Ice riders can return to Hoit Road Marsh next winter now that Gov. Chris Sununu signed the bill into law on Friday that repealed the ban on the use of motorcycles on the icy marsh.
The passage of House Bill 517 is a victory for the ice bike riders who used to race around the frozen marsh in winter. The ban began in 2019, when Democratic Sen. Dan Feltes added a single line to the state budget prohibiting the use of off-highway terrain vehicles on the marsh at the request of Concord Mayor Jim Bouley.

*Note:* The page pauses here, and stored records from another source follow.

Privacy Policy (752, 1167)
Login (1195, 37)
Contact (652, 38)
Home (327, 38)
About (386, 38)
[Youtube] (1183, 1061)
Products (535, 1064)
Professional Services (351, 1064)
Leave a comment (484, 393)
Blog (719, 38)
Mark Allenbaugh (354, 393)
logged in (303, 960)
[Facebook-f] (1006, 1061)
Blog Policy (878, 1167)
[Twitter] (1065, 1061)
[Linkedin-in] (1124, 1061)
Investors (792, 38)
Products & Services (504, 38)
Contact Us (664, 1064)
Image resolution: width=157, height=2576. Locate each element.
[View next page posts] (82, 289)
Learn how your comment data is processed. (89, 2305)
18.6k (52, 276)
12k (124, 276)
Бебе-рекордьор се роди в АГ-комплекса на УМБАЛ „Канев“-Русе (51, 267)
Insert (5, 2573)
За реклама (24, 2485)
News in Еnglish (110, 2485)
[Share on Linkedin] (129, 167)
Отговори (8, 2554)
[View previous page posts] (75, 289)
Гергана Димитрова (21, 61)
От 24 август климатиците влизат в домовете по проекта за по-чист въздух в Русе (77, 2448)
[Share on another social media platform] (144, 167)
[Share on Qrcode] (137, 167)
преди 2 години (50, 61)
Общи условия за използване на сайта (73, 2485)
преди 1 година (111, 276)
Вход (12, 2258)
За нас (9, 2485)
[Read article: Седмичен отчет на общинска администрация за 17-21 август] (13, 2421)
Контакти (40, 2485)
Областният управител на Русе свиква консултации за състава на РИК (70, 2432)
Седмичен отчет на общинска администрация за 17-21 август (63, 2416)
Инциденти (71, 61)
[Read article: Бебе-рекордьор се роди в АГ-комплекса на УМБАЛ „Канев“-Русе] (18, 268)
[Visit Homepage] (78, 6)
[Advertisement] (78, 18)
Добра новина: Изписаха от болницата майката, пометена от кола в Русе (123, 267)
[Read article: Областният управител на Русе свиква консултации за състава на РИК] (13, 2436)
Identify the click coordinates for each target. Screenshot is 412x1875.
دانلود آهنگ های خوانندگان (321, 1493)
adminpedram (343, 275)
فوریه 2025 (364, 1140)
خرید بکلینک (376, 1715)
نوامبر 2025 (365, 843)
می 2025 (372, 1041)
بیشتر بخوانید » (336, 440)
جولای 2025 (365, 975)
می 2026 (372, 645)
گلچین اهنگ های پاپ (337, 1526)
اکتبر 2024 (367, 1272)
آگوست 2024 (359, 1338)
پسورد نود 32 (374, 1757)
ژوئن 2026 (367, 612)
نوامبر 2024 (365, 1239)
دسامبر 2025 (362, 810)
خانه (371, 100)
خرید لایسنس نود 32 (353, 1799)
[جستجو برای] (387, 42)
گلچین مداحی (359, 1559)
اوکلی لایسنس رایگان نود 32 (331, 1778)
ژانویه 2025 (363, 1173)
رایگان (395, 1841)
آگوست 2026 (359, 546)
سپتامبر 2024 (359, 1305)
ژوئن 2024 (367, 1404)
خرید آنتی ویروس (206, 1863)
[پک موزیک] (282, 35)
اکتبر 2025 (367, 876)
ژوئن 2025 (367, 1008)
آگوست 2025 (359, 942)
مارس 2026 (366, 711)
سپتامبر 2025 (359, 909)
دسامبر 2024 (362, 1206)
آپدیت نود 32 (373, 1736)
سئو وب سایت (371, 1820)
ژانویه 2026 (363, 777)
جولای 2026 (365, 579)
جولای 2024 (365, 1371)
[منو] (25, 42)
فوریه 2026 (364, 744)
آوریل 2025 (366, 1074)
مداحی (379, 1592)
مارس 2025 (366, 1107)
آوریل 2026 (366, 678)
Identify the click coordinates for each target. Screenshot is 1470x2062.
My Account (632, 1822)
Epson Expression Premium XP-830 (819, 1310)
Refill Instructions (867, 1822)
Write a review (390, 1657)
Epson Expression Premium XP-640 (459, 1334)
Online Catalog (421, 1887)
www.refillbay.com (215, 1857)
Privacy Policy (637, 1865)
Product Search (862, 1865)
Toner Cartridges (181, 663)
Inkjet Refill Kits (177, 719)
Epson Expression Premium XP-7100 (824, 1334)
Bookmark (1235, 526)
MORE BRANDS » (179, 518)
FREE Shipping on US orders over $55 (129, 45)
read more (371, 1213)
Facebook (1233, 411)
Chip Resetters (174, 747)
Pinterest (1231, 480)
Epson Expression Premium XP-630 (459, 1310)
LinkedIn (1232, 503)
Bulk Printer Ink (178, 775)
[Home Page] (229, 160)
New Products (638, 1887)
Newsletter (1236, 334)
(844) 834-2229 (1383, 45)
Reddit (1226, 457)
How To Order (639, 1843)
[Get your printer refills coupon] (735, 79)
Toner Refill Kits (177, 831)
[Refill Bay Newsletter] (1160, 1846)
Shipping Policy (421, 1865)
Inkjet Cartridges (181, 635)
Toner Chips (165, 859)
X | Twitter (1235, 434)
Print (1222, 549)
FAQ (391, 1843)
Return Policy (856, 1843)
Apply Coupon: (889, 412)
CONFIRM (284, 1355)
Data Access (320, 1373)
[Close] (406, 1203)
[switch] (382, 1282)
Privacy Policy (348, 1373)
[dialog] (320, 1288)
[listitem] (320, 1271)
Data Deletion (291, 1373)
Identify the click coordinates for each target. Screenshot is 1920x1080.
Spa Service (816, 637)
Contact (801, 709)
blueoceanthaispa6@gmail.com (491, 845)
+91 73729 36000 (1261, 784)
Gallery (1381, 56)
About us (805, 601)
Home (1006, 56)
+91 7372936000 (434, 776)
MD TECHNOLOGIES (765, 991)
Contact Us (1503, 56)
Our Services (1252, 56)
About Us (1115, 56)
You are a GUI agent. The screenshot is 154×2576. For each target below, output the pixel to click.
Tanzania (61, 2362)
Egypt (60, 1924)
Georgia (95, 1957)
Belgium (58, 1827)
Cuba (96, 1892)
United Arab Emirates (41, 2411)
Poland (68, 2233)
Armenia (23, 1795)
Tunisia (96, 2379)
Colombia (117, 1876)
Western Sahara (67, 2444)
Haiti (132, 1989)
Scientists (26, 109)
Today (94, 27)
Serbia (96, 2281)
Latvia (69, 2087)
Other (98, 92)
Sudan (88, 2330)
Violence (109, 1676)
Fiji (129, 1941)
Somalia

Concord residents who live alongside the marsh have long complained about the loud noise the motorbikes create in the winter. Bouley told the Monitor in 2019that the sounds of motorcycles tearing around the pond on Christmas Day was the final straw for many neighbors, who reached out to their mayor.
Republication Rep. Tom Walsh of Hooksett sponsored HB 517, along with fellow Republicans Natalie Wells, Steven Smith and Howard Pearl.
“I’m glad he signed it. I filed the bill because it righted what I believe was a wrong, the way the whole process developed,” Walsh said on Friday. Because the ban was attached to the state budget, it did not pass through a committee or receive a public hearing.
Under state law, ponds over 10 acres are known as “great ponds” and open to the public. While some other bodies of water in the state impose limits on the winter use of off-road vehicles, the total ban on Hoit Road Marsh was the only one of its kind, Walsh said.
“The rights of property owners that abut resources can’t supersede the rights of the public to use those resources,” Walsh said. Even in a perfect winter, there are only a few days a year when the conditions would bring in motorcyclists to bother neighbors, which Walsh found reasonable for abutters to endure.
“If we make an exception for Hoit Road Marsh, what’s the next pond? What’s the next lake?” he said.